What is needed: In the records below, find the line containing "You are a computer-use". Output it and every line after it to the end, unchanged, with no pictures.

───── Supplied entries

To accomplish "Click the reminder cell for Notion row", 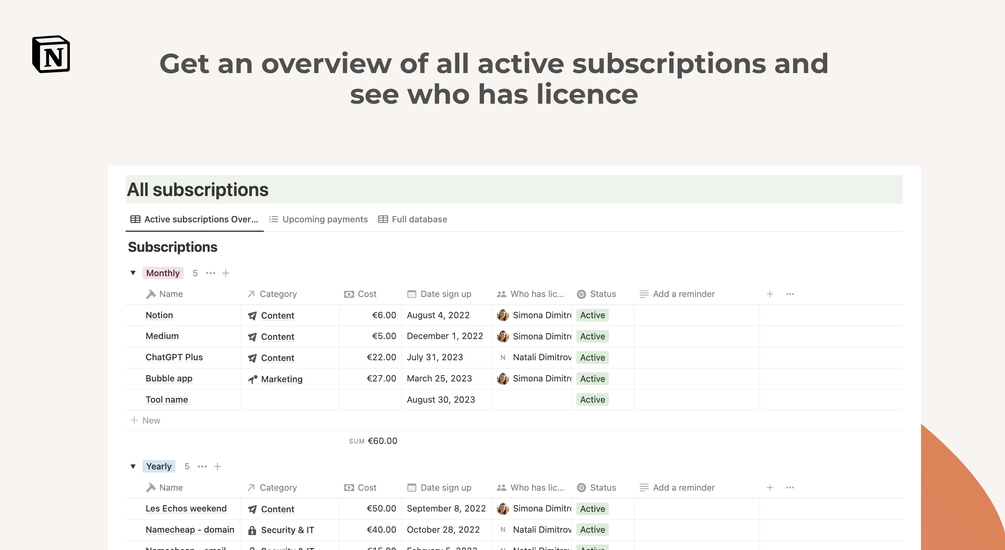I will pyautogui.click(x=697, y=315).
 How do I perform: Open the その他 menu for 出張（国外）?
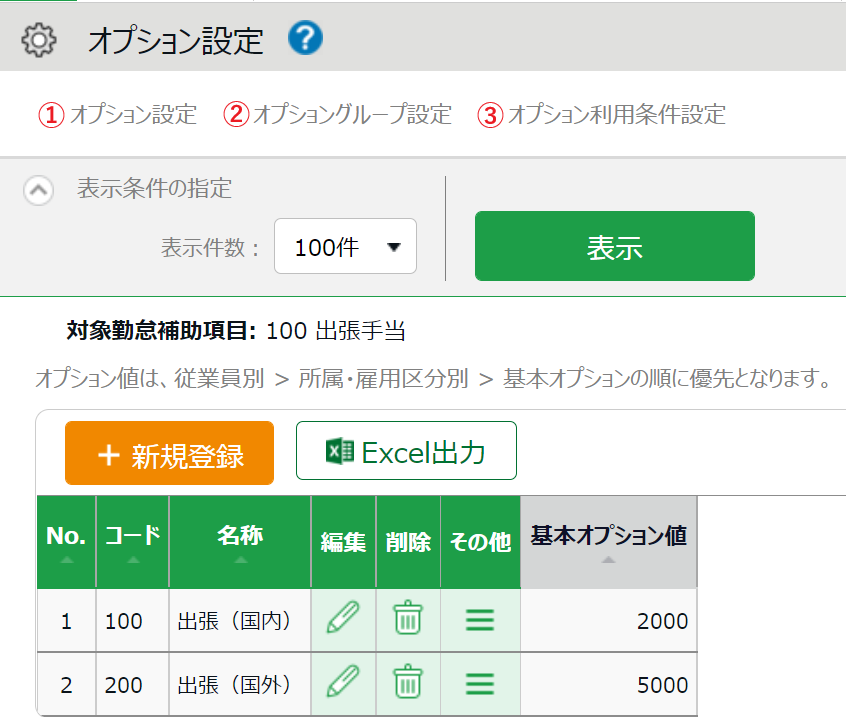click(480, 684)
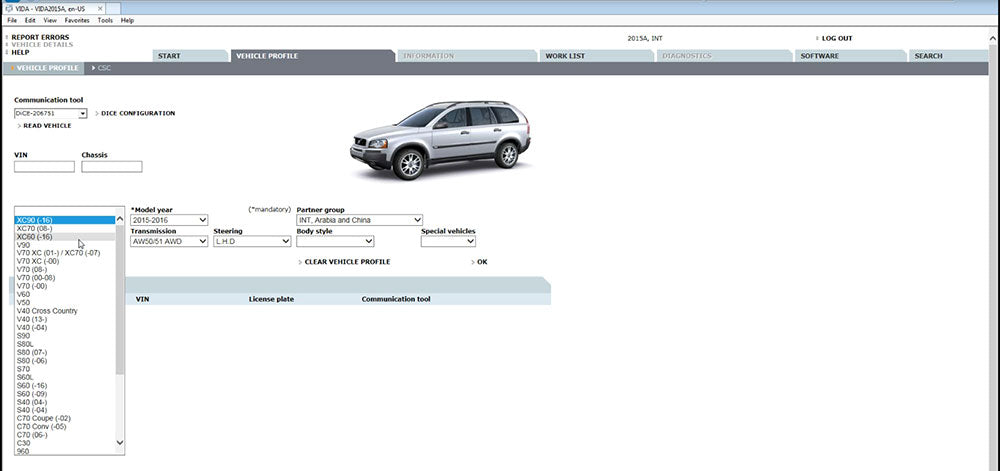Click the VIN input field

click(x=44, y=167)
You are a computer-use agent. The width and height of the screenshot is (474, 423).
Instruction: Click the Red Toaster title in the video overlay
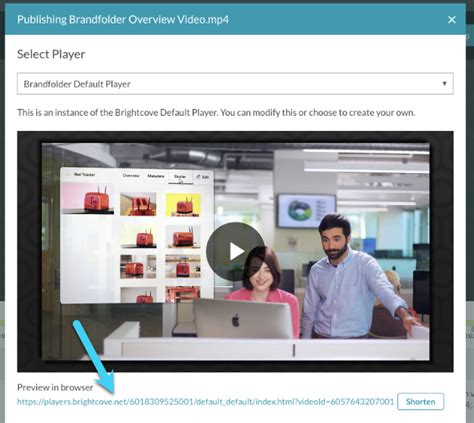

──────────

Worked solution:
You are a computer-use agent. The width and height of the screenshot is (474, 423).
Instruction: Click the Red Toaster title in the video overlay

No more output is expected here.